## Texte fourni
------------------------------------

Pour sa 9e édition, les 7, 8 et 9 juin 2019, le Festival de l’histoire de l’art aura pour thème le Peuple et mettra à l’honneur les Pays nordiques.
Il réunira une centaine d’historiens de l’art (chercheurs, conservateurs, étudiants) et acteurs de la création contemporaine — dont une importante délégation d’experts danois, finlandais, islandais, norvégiens et suédois — et proposera, comme chaque année, un point de vue panoramique sur la production artistique et la discipline de l’histoire de l’art de ces pays. À travers plus de 300 événements — conférences, rencontres, tables rondes, visites, ateliers, concerts, projections et spectacles — entièrement gratuits, le Festival constitue un moment festif de partage des savoirs pour les amateurs, les familles, les chercheurs, les étudiants et le jeune public.

------------------------------------

## Données fournies
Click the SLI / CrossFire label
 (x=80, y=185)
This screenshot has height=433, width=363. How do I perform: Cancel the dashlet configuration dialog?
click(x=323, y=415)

------------------------------------

## Objectif 1
Indiquez si chacune des affirmations suivantes concorde avec le texte sur le Festival de l’histoire de l’art, en répondant par oui ou par non et en citant mot pour mot les termes du texte qui tranchent : (a) le festival aura pour thème le Peuple ; (b) les événements proposés sont payants ; (c) le festival réunira environ deux cents historiens de l’art.
## Objectif 2
Recopiez fidèlement le passage du texte sur le Festival de l’histoire de l’art qui commence à « Il réunira une » et se termine à « le jeune public. ».
Les lignes n’ont aucun rôle à jouer ici.

## Bonne réponse 1
(a) Oui : « aura pour thème le Peuple ».
(b) Non : « entièrement gratuits ».
(c) Non : « une centaine d’historiens de l’art ».

## Bonne réponse 2
Il réunira une centaine d’historiens de l’art (chercheurs, conservateurs, étudiants) et acteurs de la création contemporaine — dont une importante délégation d’experts danois, finlandais, islandais, norvégiens et suédois — et proposera, comme chaque année, un point de vue panoramique sur la production artistique et la discipline de l’histoire de l’art de ces pays. À travers plus de 300 événements — conférences, rencontres, tables rondes, visites, ateliers, concerts, projections et spectacles — entièrement gratuits, le Festival constitue un moment festif de partage des savoirs pour les amateurs, les familles, les chercheurs, les étudiants et le jeune public.